##### MATERIAL FOR THIS EXERCISE #####

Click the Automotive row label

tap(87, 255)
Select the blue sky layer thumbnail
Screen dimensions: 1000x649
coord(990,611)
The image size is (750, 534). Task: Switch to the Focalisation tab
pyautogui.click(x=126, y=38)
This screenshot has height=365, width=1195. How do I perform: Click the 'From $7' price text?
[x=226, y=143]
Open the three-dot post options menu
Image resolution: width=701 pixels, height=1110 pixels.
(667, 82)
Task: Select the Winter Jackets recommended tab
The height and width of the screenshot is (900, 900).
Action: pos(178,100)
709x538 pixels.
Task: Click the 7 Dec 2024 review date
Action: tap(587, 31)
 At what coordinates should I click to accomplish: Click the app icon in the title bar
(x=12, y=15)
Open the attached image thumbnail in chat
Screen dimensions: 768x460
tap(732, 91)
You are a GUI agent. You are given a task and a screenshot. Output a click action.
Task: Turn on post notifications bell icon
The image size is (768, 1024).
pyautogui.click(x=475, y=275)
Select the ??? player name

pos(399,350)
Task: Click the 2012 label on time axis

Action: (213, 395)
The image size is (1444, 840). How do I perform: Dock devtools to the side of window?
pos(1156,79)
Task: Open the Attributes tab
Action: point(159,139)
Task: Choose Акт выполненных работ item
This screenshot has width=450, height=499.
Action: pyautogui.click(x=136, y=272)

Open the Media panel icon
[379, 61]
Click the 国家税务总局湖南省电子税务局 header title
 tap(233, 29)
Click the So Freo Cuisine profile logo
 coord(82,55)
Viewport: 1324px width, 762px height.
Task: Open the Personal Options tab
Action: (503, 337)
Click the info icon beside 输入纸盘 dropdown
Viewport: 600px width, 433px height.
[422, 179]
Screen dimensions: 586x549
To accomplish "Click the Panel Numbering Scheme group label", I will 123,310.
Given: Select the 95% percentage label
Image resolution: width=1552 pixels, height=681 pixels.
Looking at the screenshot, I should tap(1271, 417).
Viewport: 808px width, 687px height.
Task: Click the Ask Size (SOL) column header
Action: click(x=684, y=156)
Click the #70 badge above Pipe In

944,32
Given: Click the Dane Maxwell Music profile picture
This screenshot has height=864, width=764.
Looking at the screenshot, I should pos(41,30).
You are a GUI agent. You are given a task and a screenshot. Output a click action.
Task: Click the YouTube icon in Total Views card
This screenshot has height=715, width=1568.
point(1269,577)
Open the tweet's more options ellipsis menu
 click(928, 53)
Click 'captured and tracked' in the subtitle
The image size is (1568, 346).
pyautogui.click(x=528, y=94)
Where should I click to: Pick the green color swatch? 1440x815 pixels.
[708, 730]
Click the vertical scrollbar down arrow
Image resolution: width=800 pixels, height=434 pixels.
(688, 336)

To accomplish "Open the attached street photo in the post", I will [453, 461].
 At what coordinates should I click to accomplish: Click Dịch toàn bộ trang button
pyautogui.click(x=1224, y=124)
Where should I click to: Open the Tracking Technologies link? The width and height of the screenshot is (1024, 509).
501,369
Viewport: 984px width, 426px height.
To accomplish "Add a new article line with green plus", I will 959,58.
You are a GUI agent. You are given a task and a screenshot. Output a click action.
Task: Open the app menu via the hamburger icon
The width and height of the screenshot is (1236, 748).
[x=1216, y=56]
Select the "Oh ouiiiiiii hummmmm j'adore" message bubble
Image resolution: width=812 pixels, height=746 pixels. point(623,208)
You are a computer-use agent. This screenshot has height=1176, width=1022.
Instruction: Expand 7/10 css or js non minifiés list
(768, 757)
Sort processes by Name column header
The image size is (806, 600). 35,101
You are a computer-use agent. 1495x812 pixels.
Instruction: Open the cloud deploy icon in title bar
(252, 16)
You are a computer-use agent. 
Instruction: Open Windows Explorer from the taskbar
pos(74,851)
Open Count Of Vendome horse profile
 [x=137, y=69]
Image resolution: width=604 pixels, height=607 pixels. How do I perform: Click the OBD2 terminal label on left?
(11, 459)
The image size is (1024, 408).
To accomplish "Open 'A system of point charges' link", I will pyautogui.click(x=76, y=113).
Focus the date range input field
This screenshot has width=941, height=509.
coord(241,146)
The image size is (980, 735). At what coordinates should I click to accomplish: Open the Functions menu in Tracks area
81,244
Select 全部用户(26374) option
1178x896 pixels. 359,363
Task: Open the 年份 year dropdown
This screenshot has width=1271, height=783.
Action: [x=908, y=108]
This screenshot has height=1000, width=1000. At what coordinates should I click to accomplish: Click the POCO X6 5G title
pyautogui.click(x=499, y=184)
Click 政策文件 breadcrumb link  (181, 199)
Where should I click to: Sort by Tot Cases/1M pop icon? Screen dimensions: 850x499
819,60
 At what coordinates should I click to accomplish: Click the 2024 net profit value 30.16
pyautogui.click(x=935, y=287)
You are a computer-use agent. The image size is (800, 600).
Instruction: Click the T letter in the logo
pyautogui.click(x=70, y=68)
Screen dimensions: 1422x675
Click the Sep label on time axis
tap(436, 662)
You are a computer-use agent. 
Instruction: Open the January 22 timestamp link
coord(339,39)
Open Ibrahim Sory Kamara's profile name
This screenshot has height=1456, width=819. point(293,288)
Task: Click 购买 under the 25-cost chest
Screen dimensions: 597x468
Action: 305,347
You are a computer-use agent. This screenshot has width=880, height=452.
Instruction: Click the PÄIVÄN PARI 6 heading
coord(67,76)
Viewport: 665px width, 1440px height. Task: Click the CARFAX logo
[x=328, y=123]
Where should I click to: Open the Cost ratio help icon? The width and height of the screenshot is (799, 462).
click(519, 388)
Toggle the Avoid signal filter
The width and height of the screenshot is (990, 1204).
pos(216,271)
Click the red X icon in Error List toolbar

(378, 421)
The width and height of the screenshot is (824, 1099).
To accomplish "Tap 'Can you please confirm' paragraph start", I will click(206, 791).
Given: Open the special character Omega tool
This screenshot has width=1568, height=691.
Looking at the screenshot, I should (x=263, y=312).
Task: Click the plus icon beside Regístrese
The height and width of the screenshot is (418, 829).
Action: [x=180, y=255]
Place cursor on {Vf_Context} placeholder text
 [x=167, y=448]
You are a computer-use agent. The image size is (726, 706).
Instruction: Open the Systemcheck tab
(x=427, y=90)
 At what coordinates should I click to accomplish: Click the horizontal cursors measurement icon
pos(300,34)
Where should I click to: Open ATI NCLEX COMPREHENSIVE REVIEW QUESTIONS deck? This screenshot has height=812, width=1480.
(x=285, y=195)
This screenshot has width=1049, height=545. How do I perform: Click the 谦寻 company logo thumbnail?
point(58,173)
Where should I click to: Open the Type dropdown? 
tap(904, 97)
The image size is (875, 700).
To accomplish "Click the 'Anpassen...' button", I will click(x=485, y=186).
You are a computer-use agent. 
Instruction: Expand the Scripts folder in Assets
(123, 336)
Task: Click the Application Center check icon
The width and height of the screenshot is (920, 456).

#####

(WORK ORDER)
Give the data back in full, exactly as written.

(RESPONSE)
Click the Automotive row label

tap(87, 255)
Select the blue sky layer thumbnail
Screen dimensions: 1000x649
coord(990,611)
The image size is (750, 534). Task: Switch to the Focalisation tab
pyautogui.click(x=126, y=38)
This screenshot has height=365, width=1195. How do I perform: Click the 'From $7' price text?
[x=226, y=143]
Open the three-dot post options menu
Image resolution: width=701 pixels, height=1110 pixels.
(667, 82)
Task: Select the Winter Jackets recommended tab
The height and width of the screenshot is (900, 900).
Action: pos(178,100)
709x538 pixels.
Task: Click the 7 Dec 2024 review date
Action: tap(587, 31)
 At what coordinates should I click to accomplish: Click the app icon in the title bar
(x=12, y=15)
Open the attached image thumbnail in chat
Screen dimensions: 768x460
tap(732, 91)
You are a GUI agent. You are given a task and a screenshot. Output a click action.
Task: Turn on post notifications bell icon
The image size is (768, 1024).
pyautogui.click(x=475, y=275)
Select the ??? player name

pos(399,350)
Task: Click the 2012 label on time axis

Action: (213, 395)
The image size is (1444, 840). How do I perform: Dock devtools to the side of window?
pos(1156,79)
Task: Open the Attributes tab
Action: point(159,139)
Task: Choose Акт выполненных работ item
This screenshot has width=450, height=499.
Action: pyautogui.click(x=136, y=272)

Open the Media panel icon
[379, 61]
Click the 国家税务总局湖南省电子税务局 header title
 tap(233, 29)
Click the So Freo Cuisine profile logo
 coord(82,55)
Viewport: 1324px width, 762px height.
Task: Open the Personal Options tab
Action: (503, 337)
Click the info icon beside 输入纸盘 dropdown
Viewport: 600px width, 433px height.
[422, 179]
Screen dimensions: 586x549
To accomplish "Click the Panel Numbering Scheme group label", I will 123,310.
Given: Select the 95% percentage label
Image resolution: width=1552 pixels, height=681 pixels.
Looking at the screenshot, I should tap(1271, 417).
Viewport: 808px width, 687px height.
Task: Click the Ask Size (SOL) column header
Action: click(x=684, y=156)
Click the #70 badge above Pipe In

944,32
Given: Click the Dane Maxwell Music profile picture
This screenshot has height=864, width=764.
Looking at the screenshot, I should pos(41,30).
You are a GUI agent. You are given a task and a screenshot. Output a click action.
Task: Click the YouTube icon in Total Views card
This screenshot has height=715, width=1568.
point(1269,577)
Open the tweet's more options ellipsis menu
 click(928, 53)
Click 'captured and tracked' in the subtitle
The image size is (1568, 346).
pyautogui.click(x=528, y=94)
Where should I click to: Pick the green color swatch? 1440x815 pixels.
[708, 730]
Click the vertical scrollbar down arrow
Image resolution: width=800 pixels, height=434 pixels.
(688, 336)

To accomplish "Open the attached street photo in the post", I will [453, 461].
 At what coordinates should I click to accomplish: Click Dịch toàn bộ trang button
pyautogui.click(x=1224, y=124)
Where should I click to: Open the Tracking Technologies link? The width and height of the screenshot is (1024, 509).
501,369
Viewport: 984px width, 426px height.
To accomplish "Add a new article line with green plus", I will 959,58.
You are a GUI agent. You are given a task and a screenshot. Output a click action.
Task: Open the app menu via the hamburger icon
The width and height of the screenshot is (1236, 748).
[x=1216, y=56]
Select the "Oh ouiiiiiii hummmmm j'adore" message bubble
Image resolution: width=812 pixels, height=746 pixels. point(623,208)
You are a computer-use agent. This screenshot has height=1176, width=1022.
Instruction: Expand 7/10 css or js non minifiés list
(768, 757)
Sort processes by Name column header
The image size is (806, 600). 35,101
You are a computer-use agent. 1495x812 pixels.
Instruction: Open the cloud deploy icon in title bar
(252, 16)
You are a computer-use agent. 
Instruction: Open Windows Explorer from the taskbar
pos(74,851)
Open Count Of Vendome horse profile
 [x=137, y=69]
Image resolution: width=604 pixels, height=607 pixels. How do I perform: Click the OBD2 terminal label on left?
(11, 459)
The image size is (1024, 408).
To accomplish "Open 'A system of point charges' link", I will pyautogui.click(x=76, y=113).
Focus the date range input field
This screenshot has width=941, height=509.
coord(241,146)
The image size is (980, 735). At what coordinates should I click to accomplish: Open the Functions menu in Tracks area
81,244
Select 全部用户(26374) option
1178x896 pixels. 359,363
Task: Open the 年份 year dropdown
This screenshot has width=1271, height=783.
Action: [x=908, y=108]
This screenshot has height=1000, width=1000. At what coordinates should I click to accomplish: Click the POCO X6 5G title
pyautogui.click(x=499, y=184)
Click 政策文件 breadcrumb link  (181, 199)
Where should I click to: Sort by Tot Cases/1M pop icon? Screen dimensions: 850x499
819,60
 At what coordinates should I click to accomplish: Click the 2024 net profit value 30.16
pyautogui.click(x=935, y=287)
You are a computer-use agent. The image size is (800, 600).
Instruction: Click the T letter in the logo
pyautogui.click(x=70, y=68)
Screen dimensions: 1422x675
Click the Sep label on time axis
tap(436, 662)
You are a computer-use agent. 
Instruction: Open the January 22 timestamp link
coord(339,39)
Open Ibrahim Sory Kamara's profile name
This screenshot has height=1456, width=819. point(293,288)
Task: Click 购买 under the 25-cost chest
Screen dimensions: 597x468
Action: 305,347
You are a computer-use agent. This screenshot has width=880, height=452.
Instruction: Click the PÄIVÄN PARI 6 heading
coord(67,76)
Viewport: 665px width, 1440px height. Task: Click the CARFAX logo
[x=328, y=123]
Where should I click to: Open the Cost ratio help icon? The width and height of the screenshot is (799, 462).
click(519, 388)
Toggle the Avoid signal filter
The width and height of the screenshot is (990, 1204).
pos(216,271)
Click the red X icon in Error List toolbar

(378, 421)
The width and height of the screenshot is (824, 1099).
To accomplish "Tap 'Can you please confirm' paragraph start", I will click(206, 791).
Given: Open the special character Omega tool
This screenshot has width=1568, height=691.
Looking at the screenshot, I should (x=263, y=312).
Task: Click the plus icon beside Regístrese
The height and width of the screenshot is (418, 829).
Action: [x=180, y=255]
Place cursor on {Vf_Context} placeholder text
 [x=167, y=448]
You are a computer-use agent. The image size is (726, 706).
Instruction: Open the Systemcheck tab
(x=427, y=90)
 At what coordinates should I click to accomplish: Click the horizontal cursors measurement icon
pos(300,34)
Where should I click to: Open ATI NCLEX COMPREHENSIVE REVIEW QUESTIONS deck? This screenshot has height=812, width=1480.
(x=285, y=195)
This screenshot has width=1049, height=545. How do I perform: Click the 谦寻 company logo thumbnail?
point(58,173)
Where should I click to: Open the Type dropdown? 
tap(904, 97)
The image size is (875, 700).
To accomplish "Click the 'Anpassen...' button", I will click(x=485, y=186).
You are a computer-use agent. 
Instruction: Expand the Scripts folder in Assets
(123, 336)
Task: Click the Application Center check icon
The width and height of the screenshot is (920, 456).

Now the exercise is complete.